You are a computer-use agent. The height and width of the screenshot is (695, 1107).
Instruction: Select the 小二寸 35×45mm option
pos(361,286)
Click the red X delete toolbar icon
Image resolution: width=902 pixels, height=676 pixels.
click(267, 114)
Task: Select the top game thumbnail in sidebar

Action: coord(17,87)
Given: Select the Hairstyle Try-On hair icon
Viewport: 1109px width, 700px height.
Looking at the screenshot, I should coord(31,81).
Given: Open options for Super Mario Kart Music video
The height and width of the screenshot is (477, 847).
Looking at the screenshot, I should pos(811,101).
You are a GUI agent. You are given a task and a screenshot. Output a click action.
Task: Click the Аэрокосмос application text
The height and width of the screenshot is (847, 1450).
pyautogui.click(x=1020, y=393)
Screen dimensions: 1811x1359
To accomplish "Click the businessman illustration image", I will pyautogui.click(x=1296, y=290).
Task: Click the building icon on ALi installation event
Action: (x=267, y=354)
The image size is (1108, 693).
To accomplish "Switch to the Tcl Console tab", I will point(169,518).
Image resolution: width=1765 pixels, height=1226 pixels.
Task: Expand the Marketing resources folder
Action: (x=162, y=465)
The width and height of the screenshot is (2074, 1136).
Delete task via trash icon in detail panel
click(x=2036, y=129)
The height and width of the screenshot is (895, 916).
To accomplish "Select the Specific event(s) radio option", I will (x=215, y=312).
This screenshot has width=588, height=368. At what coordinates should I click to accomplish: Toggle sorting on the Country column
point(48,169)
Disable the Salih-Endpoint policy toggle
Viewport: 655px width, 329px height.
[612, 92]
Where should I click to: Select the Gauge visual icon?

--

Work instructions: Each line from the one containing "Screen dimensions: 1811x1359" to the end of the listing above must be printed exactly, and no other line may appear.

Problem solution:
Screen dimensions: 1811x1359
To accomplish "Click the businessman illustration image", I will pyautogui.click(x=1296, y=290).
Task: Click the building icon on ALi installation event
Action: (x=267, y=354)
The image size is (1108, 693).
To accomplish "Switch to the Tcl Console tab", I will point(169,518).
Image resolution: width=1765 pixels, height=1226 pixels.
Task: Expand the Marketing resources folder
Action: (x=162, y=465)
The width and height of the screenshot is (2074, 1136).
Delete task via trash icon in detail panel
click(x=2036, y=129)
The height and width of the screenshot is (895, 916).
To accomplish "Select the Specific event(s) radio option", I will (x=215, y=312).
This screenshot has width=588, height=368. At what coordinates should I click to accomplish: Toggle sorting on the Country column
point(48,169)
Disable the Salih-Endpoint policy toggle
Viewport: 655px width, 329px height.
[612, 92]
Where should I click to: Select the Gauge visual icon?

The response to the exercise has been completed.